Downloading AO3 bookmarks

Je n’ai fait celle-ci plus longue que parce que je n’ai pas eu le loisir de la faire plus courte.
Blaise Pascal, Lettres Provinciales, 1657
I have made this longer than usual because I have not had time to make it shorter.

Background

I gave a talk in 2017 called “Digital Packratting of Tumblr”, about my system for saving Tumblr posts for my old age.

This is a brief look at a system I'm using to save works from Archive Of Our Own (often called “AO3”).

The Archive Of Our Own

The Archive Of Our Own is a project of the Organization for Transformative Works, a “nonprofit organization established by fans to serve the interests of fans by providing access to and preserving the history of fanworks and fan culture in its myriad forms.”

The purpose of AO3 is to provide a location where fans can archive fanfiction and other fan-created works, which will (hopefully) not be subject to the kinds of drama and legal issues that have affected other fandom sites (see the Fanlore.org article on Archive Of Our Own for some more history and context).

(The Archive Of Our Own won a Hugo award in 2019!)

A (hopefully) brief digression

Yes, this is about a system for downloading (a lot of) fanfiction. Fanfiction in the popular culture for much of the last 70-odd years has had a complicated reputation (especially in relation to the “slash” phenomenon).

Although I admit that some of my interest in fanfiction is related to slash romance fiction, there's other draws as well:

Fix-it fiction: maybe you don't like the “serious fiction” ending where everyone is unhappy?
Diverging from canon: or maybe a different decision earlier on could make things better?
Alternate universes: perhaps you just want to see your favorite characters interact in a coffee shop?

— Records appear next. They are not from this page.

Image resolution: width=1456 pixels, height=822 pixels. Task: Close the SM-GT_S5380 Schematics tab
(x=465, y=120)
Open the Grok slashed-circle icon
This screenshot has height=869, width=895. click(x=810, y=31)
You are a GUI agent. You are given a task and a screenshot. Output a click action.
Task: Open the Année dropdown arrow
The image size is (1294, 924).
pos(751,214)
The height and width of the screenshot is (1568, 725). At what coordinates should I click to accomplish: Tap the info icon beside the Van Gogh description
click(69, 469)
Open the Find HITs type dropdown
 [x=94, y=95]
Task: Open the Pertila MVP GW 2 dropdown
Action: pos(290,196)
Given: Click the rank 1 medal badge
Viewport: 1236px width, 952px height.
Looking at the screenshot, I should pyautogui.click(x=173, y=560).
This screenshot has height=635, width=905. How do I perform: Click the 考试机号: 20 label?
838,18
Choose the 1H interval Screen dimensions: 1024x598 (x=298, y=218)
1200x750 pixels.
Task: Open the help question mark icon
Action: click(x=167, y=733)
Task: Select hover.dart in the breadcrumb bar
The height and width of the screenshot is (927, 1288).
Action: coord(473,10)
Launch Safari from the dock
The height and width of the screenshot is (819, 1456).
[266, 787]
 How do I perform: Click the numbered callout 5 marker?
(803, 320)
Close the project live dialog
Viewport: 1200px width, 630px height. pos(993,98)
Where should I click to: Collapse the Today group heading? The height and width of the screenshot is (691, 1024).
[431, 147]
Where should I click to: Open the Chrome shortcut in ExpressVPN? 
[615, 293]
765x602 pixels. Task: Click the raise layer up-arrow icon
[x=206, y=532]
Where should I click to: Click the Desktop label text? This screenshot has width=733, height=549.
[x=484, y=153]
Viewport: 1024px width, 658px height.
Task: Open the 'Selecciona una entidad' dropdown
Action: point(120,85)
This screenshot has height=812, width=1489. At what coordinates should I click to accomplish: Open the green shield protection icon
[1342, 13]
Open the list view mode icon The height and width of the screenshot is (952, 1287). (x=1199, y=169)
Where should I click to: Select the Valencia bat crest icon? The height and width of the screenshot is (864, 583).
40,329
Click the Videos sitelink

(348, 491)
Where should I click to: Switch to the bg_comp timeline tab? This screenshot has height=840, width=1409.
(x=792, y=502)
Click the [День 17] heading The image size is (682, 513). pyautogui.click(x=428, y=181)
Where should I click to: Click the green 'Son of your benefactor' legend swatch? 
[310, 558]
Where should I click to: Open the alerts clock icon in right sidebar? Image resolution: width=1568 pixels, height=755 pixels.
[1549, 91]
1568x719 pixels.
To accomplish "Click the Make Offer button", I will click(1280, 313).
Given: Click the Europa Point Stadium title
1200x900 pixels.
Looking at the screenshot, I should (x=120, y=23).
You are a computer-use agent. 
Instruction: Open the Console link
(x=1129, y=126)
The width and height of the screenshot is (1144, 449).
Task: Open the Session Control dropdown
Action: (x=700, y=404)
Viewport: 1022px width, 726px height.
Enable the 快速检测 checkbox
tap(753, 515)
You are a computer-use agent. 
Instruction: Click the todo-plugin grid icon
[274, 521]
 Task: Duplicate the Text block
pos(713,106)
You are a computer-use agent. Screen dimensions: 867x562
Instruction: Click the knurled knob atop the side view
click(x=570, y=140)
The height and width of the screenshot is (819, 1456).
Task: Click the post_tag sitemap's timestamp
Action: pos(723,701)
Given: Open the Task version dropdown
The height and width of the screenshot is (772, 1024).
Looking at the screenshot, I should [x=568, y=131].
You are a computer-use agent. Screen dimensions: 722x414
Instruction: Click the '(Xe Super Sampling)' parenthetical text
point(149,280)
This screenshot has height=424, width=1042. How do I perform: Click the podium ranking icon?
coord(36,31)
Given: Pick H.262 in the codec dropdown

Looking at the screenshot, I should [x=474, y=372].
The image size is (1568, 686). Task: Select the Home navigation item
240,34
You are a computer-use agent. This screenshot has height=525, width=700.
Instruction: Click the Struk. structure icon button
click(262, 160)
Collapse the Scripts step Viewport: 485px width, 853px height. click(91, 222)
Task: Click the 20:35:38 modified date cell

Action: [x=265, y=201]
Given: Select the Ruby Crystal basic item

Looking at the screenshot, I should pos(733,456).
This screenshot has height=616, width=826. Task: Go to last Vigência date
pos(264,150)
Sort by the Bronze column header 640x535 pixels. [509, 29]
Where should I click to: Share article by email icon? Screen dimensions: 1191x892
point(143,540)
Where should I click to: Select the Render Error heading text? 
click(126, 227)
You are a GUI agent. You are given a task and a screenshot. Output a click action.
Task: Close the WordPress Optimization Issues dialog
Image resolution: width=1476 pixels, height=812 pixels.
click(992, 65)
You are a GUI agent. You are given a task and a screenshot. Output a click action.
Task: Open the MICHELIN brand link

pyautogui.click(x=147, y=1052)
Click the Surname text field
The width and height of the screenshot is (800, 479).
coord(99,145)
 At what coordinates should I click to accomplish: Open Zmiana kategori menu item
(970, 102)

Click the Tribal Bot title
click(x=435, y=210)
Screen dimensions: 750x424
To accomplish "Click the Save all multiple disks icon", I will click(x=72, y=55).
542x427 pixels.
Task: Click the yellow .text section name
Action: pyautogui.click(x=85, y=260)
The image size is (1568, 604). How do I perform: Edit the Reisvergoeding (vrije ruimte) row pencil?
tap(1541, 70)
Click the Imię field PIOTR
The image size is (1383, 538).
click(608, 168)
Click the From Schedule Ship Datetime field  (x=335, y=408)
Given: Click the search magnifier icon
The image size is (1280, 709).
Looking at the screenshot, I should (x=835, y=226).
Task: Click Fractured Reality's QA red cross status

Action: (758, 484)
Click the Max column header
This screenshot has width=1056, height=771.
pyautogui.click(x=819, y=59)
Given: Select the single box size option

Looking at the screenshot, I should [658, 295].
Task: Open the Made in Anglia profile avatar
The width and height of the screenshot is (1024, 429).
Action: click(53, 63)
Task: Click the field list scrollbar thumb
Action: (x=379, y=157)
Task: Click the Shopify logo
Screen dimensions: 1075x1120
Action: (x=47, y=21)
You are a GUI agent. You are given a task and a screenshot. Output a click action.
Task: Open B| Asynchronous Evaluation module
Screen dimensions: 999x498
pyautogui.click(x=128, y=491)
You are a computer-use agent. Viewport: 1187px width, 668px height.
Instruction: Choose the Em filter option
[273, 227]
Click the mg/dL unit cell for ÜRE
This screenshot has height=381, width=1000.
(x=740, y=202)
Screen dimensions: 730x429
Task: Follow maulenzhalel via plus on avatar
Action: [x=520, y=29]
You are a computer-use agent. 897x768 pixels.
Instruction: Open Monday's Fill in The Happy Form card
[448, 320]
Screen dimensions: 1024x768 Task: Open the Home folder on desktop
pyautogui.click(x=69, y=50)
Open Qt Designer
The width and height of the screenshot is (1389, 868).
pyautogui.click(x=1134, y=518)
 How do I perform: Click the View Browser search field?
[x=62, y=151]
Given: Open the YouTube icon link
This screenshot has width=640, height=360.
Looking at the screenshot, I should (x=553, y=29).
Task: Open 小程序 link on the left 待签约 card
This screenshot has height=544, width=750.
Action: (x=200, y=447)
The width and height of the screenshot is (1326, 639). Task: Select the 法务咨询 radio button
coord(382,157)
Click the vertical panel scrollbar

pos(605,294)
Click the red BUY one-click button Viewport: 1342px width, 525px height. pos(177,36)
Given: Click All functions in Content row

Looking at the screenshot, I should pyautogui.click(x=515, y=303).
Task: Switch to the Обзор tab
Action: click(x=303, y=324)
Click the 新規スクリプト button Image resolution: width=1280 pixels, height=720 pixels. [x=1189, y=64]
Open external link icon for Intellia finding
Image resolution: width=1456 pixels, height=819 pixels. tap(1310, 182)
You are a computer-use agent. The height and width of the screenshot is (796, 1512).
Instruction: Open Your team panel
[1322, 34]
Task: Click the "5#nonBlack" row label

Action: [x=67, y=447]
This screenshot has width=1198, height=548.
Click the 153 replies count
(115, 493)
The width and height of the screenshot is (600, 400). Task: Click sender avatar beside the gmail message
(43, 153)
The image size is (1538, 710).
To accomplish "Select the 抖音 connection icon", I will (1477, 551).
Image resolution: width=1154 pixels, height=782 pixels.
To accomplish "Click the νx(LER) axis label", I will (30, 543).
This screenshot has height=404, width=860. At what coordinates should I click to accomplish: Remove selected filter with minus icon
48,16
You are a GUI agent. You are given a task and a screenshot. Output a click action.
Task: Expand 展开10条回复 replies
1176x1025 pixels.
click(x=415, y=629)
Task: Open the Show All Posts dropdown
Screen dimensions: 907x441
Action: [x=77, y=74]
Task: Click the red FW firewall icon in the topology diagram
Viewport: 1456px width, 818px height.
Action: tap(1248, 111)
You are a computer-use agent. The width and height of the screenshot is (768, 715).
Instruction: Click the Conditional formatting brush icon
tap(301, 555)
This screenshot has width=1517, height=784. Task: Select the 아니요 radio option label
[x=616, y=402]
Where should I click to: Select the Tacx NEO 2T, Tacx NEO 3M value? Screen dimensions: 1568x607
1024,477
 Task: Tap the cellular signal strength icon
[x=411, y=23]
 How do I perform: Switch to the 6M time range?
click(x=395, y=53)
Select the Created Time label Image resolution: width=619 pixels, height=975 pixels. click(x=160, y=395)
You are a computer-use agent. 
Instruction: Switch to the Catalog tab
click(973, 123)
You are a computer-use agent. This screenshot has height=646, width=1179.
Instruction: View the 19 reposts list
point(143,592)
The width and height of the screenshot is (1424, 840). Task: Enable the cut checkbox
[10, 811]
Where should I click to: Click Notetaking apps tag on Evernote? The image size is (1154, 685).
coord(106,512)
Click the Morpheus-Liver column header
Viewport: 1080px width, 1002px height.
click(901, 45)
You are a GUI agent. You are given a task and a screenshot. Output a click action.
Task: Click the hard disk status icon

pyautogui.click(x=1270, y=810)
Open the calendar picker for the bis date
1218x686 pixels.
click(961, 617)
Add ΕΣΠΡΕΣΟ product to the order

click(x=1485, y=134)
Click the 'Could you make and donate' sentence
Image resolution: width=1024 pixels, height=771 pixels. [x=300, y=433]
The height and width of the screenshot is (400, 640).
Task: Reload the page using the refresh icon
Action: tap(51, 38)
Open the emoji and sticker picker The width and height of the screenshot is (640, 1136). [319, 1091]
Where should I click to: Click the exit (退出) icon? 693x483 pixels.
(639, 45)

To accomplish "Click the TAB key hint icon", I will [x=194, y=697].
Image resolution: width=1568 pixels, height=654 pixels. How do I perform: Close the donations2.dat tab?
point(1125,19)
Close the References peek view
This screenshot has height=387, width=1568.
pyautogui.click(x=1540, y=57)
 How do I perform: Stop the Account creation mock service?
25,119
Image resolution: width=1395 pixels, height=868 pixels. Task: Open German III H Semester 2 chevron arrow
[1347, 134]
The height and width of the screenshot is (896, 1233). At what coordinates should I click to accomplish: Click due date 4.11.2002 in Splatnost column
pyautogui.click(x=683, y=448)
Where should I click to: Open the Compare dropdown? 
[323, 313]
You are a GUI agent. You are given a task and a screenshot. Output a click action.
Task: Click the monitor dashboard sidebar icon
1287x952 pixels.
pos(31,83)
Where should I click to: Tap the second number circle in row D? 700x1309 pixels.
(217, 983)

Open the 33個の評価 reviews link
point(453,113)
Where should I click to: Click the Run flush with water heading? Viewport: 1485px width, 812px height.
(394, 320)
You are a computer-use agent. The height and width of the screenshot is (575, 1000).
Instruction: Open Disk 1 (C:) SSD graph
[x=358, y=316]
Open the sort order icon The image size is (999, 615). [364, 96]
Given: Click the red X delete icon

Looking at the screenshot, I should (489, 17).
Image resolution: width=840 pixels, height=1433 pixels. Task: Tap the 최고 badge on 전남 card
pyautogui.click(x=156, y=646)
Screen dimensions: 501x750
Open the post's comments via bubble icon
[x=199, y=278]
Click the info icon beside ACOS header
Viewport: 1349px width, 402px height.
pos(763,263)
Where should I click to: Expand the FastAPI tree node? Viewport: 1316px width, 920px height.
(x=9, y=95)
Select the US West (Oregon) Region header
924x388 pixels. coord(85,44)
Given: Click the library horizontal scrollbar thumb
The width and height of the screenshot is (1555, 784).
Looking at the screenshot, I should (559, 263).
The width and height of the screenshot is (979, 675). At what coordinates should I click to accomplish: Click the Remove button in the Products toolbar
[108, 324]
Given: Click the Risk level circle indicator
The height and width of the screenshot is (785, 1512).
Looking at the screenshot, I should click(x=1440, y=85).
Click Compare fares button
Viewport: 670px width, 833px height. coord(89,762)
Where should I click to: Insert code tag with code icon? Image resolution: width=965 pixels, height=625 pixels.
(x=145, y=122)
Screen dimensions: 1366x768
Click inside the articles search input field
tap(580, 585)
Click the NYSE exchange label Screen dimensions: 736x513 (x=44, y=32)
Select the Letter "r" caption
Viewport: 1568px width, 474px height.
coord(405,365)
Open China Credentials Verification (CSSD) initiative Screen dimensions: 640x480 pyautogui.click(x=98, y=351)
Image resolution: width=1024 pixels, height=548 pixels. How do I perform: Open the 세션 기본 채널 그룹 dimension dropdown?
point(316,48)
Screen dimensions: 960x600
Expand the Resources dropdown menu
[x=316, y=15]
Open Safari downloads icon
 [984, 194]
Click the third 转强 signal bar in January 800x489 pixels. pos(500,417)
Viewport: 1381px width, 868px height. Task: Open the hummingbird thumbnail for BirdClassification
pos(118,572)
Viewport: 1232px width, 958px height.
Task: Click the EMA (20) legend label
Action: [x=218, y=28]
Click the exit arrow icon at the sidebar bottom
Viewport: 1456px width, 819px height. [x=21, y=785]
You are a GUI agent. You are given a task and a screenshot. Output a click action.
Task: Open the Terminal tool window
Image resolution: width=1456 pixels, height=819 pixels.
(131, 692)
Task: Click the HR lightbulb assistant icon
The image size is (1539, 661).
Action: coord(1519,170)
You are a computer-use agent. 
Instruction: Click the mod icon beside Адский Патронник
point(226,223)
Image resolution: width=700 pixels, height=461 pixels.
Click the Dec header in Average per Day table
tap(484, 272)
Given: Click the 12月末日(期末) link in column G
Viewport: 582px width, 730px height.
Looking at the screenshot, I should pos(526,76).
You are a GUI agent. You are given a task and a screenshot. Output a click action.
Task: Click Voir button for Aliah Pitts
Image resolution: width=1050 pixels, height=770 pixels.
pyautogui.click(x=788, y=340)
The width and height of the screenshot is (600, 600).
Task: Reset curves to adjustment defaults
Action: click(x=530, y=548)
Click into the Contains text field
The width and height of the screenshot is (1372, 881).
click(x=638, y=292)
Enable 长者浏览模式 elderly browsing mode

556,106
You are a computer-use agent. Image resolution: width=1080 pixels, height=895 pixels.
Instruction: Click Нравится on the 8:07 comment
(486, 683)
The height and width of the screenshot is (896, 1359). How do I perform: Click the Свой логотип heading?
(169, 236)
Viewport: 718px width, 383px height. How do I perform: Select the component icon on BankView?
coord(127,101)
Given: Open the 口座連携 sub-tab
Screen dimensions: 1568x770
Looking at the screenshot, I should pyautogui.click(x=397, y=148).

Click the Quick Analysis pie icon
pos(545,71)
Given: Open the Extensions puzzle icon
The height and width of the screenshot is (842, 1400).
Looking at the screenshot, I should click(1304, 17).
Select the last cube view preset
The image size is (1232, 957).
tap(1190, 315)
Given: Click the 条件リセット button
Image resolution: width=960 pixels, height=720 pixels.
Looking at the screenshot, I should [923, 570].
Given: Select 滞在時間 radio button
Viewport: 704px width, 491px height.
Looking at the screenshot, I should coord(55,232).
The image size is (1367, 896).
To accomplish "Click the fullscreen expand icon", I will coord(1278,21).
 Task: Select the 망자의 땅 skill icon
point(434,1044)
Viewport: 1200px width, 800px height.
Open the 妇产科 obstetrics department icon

Or bakery?
Cross-over: we can mash two of your favorite (or least favorite) canons together for fun! *

There are many other kinds of fanfiction as well; the Wikipedia article discusses the major varieties and terminology.

* Interestingly, if you like Leverage, your crossovers are also likely to be fix-its, according to this Tumblr article.

Bookmarking

I re-read. A lot. There are books I've read at least 10 times, and will probably read again (and again). I've been asked before why I would re-read something, and there are several reasons. Partly, if something is really well written, it is a joy to read again — it isn't only poetry that can capture you with word choice. Partly, I don't remember all the details, so I can still discover new things. Partly, when I do remember, there is less stress about the ending being unsatisfactory or overly depressing. And, partly, in the words of Jason Todd per shoalsea: “Well, yeah. But you’re different,” he told her. “So you read it differently.” (from Into the Brighter Night)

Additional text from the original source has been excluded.